Ricciarda Malaspina (1497 – 15 June 1553) was an Italian noblewoman, who was marquise of Massa and lady of Carrara from 1519 to 1546, and again from May 1547 until her death in the Bagni di Lucca in 1553.[1] She was ultimately succeeded by her younger son Alberico I.

Marchesa di Massa Ricciarda Malaspina

Life

Born in Massa, she was the daughter of Antonio Alberico II Malaspina and Lucrezia d'Este. His father in 1481 had become marquis of Massa and lord of Carrara, together with his brother Francesco. After rebelling and defeating the latter, and being heirless, Antonio Alberico named his first daughter, Eleonora, as heir of his lands. Elenora was married to Scipione Fieschi, count of Lavagna, but she died in 1516. The following year Fieschi would marry again, to Ricciarda. The marriage lasted for four years, until he also died heirless.
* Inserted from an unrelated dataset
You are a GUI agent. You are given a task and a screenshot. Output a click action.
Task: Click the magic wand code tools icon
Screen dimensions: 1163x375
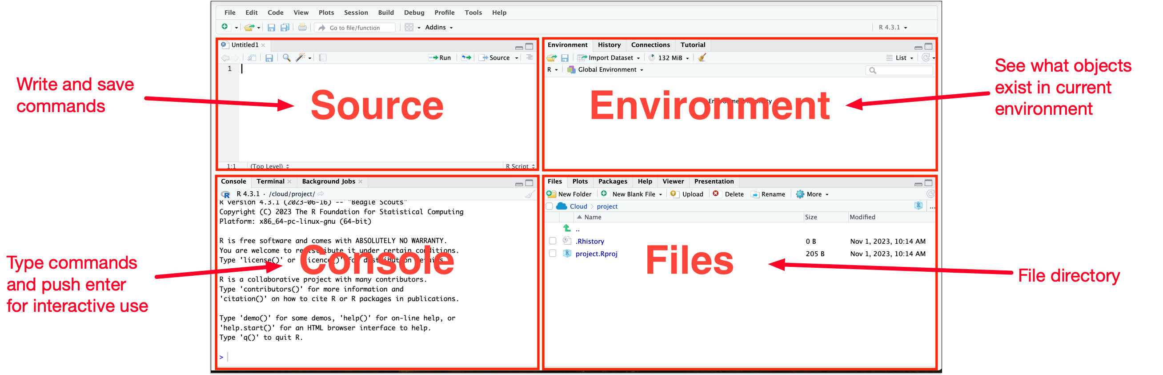pos(300,58)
After Antonio Alberico's death in 1519, notwithstanding her being a woman and in spite of the Salic law, Ricciarda succeeded in maintaining control over his states. The following year she married Lorenzo Cybo, a Genoese nobleman who was a grandson of Pope Innocent VIII and Lorenzo de' Medici, thus founding the Cybo-Malaspina family, who would hold Massa and Carrara until 1829.

In a period in which Italy was overrun by the war between France, the Holy Roman Empire, and the Italian states, she allied with Emperor Charles V. In 1530, she therefore obtained the imperial permission to associate her husband in the lordship. However, after Lorenzo's betrayals, Ricciarda was able to oust him from government in 1541. When their son Giulio came of age, he extorted the lordship from her (1546), but she took back the reins after his involvement in a pro-France plot (1547) and his decapitation in 1548. She continued to reign in Massa until her death in 1553. She was succeeded by her other son Alberico.

Children

  1. Giulio I Cybo-Malaspina, Marquis of Massa (1525-1547) succeeded his mother in 1546.
  2. Alberico I Cybo-Malaspina, Prince of Massa (1534-1623) succeeded his mother following her death.

References

  1. Leone Tettoni-Francesco Saladini, La famiglia Cybo e Cybo Malaspina, Palazzo di S. Elisabetta, Massa 1997.